* **Records provided**:

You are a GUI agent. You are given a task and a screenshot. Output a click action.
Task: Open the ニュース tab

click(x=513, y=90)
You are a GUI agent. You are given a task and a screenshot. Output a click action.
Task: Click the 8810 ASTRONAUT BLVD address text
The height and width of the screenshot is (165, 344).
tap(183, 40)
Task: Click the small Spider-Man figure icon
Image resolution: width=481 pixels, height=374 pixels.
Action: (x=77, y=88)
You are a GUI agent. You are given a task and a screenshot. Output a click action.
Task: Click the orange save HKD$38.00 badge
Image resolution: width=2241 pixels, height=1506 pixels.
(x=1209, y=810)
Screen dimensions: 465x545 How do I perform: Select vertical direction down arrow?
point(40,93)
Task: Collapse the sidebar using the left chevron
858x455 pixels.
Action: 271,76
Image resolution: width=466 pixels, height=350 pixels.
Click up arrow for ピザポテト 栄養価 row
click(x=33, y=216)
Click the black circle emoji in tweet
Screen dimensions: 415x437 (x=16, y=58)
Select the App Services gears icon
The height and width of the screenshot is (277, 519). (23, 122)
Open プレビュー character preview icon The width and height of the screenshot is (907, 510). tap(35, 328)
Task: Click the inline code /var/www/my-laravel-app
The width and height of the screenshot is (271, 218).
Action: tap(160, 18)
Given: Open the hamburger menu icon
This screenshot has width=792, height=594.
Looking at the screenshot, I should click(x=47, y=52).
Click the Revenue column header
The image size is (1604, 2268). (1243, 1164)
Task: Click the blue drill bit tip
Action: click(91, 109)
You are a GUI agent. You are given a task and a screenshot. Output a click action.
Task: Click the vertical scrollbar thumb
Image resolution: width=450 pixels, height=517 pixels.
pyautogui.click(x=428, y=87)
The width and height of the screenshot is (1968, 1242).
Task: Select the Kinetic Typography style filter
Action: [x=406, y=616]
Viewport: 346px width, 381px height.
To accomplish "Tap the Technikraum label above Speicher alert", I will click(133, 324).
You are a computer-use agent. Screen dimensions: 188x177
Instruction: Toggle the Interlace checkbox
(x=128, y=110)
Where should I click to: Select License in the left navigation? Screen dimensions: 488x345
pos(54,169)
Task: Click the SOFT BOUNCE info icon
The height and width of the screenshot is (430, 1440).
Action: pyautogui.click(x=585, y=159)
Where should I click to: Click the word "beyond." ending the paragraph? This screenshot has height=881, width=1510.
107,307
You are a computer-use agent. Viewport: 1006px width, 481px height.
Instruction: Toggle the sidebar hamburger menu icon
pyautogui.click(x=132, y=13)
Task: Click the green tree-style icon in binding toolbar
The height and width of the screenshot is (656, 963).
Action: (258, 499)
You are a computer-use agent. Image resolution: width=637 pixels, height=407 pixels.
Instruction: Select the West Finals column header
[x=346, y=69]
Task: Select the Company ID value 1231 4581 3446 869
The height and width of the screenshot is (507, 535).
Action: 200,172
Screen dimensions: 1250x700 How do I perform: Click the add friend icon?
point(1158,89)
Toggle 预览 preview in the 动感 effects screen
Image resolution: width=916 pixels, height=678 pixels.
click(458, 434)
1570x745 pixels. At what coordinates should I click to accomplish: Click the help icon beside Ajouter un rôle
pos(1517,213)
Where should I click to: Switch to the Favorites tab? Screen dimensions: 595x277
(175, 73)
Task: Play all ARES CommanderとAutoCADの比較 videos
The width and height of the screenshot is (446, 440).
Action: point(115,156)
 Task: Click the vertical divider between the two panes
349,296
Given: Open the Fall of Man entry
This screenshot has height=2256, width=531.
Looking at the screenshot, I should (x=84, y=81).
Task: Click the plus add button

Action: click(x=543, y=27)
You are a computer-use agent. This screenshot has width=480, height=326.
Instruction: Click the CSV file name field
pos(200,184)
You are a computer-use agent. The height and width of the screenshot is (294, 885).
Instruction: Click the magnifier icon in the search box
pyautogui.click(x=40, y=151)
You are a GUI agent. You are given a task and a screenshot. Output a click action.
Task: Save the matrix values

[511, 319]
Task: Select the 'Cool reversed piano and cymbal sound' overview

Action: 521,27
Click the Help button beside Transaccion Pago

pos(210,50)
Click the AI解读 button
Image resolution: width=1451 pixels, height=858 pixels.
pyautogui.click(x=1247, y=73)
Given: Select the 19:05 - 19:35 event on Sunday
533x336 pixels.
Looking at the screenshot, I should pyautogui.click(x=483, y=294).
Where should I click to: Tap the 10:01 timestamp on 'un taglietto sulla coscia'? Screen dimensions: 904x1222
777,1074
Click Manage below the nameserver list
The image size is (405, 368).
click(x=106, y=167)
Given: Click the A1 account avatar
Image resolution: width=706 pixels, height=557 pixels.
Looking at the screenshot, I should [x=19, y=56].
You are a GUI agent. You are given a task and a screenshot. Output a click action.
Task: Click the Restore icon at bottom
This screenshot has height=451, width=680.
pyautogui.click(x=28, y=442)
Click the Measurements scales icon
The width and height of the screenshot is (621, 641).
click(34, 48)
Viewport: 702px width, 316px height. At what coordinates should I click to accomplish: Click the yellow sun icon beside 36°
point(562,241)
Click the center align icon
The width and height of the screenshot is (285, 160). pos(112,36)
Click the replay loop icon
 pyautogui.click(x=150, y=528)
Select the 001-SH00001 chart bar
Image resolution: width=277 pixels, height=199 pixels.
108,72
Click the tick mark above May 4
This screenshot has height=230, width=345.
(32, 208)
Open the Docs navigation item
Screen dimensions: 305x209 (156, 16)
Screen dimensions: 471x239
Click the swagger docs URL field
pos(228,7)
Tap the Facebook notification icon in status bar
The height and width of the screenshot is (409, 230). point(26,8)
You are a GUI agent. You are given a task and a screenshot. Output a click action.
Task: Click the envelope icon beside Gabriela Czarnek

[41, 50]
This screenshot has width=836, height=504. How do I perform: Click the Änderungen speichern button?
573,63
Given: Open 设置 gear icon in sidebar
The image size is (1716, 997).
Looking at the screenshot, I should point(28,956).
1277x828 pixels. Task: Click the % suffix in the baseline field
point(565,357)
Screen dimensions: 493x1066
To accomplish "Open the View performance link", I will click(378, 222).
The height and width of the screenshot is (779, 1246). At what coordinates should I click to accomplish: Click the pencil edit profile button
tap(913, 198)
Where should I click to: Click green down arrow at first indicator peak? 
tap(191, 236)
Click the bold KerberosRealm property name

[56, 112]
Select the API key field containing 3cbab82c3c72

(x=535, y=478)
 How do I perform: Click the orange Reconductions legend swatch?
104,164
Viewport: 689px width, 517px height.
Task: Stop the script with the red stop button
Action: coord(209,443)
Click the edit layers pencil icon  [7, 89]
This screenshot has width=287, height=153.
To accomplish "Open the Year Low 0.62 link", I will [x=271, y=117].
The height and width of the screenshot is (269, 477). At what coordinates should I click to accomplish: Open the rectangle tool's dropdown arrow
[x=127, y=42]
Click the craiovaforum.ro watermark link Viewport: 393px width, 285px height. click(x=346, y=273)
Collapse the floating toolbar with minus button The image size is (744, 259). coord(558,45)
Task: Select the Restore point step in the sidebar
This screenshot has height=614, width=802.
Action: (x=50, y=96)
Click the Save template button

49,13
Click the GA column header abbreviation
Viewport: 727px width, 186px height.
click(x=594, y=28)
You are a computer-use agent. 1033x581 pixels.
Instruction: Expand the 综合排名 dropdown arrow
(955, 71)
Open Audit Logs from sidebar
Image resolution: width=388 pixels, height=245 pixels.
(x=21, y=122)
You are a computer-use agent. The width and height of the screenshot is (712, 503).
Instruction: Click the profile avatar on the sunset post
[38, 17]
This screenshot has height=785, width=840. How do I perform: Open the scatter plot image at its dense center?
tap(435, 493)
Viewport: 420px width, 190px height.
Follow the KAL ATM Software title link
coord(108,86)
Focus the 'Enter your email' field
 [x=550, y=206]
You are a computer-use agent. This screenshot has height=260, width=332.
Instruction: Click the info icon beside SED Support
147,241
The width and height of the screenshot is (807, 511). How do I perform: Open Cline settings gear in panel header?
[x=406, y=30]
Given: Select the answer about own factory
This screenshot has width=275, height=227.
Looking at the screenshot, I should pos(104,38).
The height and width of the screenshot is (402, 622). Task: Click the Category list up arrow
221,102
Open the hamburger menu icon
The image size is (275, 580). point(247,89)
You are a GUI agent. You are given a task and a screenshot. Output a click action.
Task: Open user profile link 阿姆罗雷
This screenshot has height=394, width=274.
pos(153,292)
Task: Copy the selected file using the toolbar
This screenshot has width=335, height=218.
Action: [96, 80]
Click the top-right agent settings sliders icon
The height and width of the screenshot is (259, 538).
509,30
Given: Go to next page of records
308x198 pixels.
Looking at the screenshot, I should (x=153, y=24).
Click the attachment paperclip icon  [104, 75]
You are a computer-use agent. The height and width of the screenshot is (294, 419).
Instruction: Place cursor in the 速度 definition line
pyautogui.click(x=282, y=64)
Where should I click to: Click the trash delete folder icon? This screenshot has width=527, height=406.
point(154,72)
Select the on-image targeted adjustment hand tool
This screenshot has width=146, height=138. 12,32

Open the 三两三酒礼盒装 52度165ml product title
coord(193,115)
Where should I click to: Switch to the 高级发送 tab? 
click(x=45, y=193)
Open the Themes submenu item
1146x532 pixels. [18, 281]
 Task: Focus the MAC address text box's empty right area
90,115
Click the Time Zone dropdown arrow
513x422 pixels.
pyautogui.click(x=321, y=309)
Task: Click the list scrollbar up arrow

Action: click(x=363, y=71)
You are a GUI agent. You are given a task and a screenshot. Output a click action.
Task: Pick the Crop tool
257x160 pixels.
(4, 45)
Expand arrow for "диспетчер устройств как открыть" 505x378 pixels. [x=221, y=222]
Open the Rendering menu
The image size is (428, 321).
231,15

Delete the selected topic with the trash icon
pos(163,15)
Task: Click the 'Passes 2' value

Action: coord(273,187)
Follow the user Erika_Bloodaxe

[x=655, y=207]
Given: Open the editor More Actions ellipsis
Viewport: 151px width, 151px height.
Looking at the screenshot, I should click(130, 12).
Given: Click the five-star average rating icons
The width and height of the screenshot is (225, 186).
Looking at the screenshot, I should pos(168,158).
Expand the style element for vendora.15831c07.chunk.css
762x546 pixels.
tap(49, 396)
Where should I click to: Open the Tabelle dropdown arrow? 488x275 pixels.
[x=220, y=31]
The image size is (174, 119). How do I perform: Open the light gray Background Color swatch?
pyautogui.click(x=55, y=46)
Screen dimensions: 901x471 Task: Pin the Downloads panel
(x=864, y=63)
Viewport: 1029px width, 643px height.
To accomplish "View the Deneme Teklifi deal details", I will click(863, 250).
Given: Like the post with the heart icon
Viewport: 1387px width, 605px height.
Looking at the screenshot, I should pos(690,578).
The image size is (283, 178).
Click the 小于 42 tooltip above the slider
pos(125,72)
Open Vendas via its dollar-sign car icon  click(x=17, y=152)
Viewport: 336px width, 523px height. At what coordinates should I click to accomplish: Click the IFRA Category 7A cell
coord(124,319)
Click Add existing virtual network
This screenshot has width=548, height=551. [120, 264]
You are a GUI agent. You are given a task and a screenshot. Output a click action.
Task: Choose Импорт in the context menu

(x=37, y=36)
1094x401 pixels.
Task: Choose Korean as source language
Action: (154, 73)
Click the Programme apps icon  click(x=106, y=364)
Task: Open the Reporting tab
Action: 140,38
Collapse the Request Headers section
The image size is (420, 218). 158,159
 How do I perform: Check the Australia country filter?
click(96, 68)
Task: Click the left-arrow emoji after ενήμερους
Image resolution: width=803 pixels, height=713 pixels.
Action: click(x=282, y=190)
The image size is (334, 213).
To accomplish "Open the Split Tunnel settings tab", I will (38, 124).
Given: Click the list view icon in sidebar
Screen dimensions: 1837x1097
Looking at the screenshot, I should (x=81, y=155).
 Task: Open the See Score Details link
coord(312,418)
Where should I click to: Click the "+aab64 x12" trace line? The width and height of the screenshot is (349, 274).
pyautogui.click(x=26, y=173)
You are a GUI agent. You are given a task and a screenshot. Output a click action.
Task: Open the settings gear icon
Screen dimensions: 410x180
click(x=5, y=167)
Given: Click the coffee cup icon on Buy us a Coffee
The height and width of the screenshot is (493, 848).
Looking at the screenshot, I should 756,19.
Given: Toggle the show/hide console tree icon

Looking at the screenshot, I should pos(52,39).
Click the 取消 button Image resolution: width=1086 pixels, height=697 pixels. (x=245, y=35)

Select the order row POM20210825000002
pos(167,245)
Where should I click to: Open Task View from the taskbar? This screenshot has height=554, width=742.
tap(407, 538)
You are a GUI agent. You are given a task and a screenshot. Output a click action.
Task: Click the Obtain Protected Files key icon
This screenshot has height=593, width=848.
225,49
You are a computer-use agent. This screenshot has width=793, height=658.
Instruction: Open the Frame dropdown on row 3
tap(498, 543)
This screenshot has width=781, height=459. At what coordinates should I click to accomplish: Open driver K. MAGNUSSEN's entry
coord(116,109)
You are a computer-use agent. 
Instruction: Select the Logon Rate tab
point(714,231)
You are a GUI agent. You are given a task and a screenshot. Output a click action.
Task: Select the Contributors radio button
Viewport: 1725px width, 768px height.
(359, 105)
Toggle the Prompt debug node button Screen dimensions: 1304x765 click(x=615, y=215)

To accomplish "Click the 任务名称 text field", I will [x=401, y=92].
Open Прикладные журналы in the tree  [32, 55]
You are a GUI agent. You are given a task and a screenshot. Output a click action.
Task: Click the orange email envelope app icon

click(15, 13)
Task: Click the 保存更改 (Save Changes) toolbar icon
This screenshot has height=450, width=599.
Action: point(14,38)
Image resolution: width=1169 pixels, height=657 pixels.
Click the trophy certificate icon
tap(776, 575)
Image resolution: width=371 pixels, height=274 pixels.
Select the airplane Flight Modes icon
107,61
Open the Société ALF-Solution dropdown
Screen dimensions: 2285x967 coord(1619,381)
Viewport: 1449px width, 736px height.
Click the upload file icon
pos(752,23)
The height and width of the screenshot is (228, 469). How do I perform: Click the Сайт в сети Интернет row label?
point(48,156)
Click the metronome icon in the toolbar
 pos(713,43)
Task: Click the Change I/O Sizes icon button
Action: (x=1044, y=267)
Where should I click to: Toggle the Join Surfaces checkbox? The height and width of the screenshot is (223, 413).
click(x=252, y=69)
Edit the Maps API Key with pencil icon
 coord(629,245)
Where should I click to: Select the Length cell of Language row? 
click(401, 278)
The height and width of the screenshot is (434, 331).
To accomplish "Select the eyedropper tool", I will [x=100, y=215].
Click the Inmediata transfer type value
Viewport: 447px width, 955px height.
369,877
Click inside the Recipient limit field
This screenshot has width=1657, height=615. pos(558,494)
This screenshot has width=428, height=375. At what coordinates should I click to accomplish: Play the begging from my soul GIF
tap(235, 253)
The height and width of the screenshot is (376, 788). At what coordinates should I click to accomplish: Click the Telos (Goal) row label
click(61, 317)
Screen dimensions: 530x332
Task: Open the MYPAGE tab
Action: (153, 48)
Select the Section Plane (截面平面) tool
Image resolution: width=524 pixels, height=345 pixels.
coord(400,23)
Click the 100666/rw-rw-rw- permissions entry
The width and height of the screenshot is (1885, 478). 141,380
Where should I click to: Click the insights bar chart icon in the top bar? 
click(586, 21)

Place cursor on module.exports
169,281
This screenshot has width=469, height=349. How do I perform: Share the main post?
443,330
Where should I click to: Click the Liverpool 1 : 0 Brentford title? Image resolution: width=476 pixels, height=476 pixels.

* **Exercise goal**: The records above should be printed exactly, please, from the first line through the line containing "Viewport: 346px width, 381px height.", with both ends kept and nothing past it.

* **Written solution**:
You are a GUI agent. You are given a task and a screenshot. Output a click action.
Task: Open the ニュース tab

click(x=513, y=90)
You are a GUI agent. You are given a task and a screenshot. Output a click action.
Task: Click the 8810 ASTRONAUT BLVD address text
The height and width of the screenshot is (165, 344).
tap(183, 40)
Task: Click the small Spider-Man figure icon
Image resolution: width=481 pixels, height=374 pixels.
Action: (x=77, y=88)
You are a GUI agent. You are given a task and a screenshot. Output a click action.
Task: Click the orange save HKD$38.00 badge
Image resolution: width=2241 pixels, height=1506 pixels.
(x=1209, y=810)
Screen dimensions: 465x545 How do I perform: Select vertical direction down arrow?
point(40,93)
Task: Collapse the sidebar using the left chevron
858x455 pixels.
Action: 271,76
Image resolution: width=466 pixels, height=350 pixels.
Click up arrow for ピザポテト 栄養価 row
click(x=33, y=216)
Click the black circle emoji in tweet
Screen dimensions: 415x437 (x=16, y=58)
Select the App Services gears icon
The height and width of the screenshot is (277, 519). (23, 122)
Open プレビュー character preview icon The width and height of the screenshot is (907, 510). tap(35, 328)
Task: Click the inline code /var/www/my-laravel-app
The width and height of the screenshot is (271, 218).
Action: tap(160, 18)
Given: Open the hamburger menu icon
This screenshot has width=792, height=594.
Looking at the screenshot, I should click(x=47, y=52).
Click the Revenue column header
The image size is (1604, 2268). (1243, 1164)
Task: Click the blue drill bit tip
Action: click(91, 109)
You are a GUI agent. You are given a task and a screenshot. Output a click action.
Task: Click the vertical scrollbar thumb
Image resolution: width=450 pixels, height=517 pixels.
pyautogui.click(x=428, y=87)
The width and height of the screenshot is (1968, 1242).
Task: Select the Kinetic Typography style filter
Action: [x=406, y=616]
Viewport: 346px width, 381px height.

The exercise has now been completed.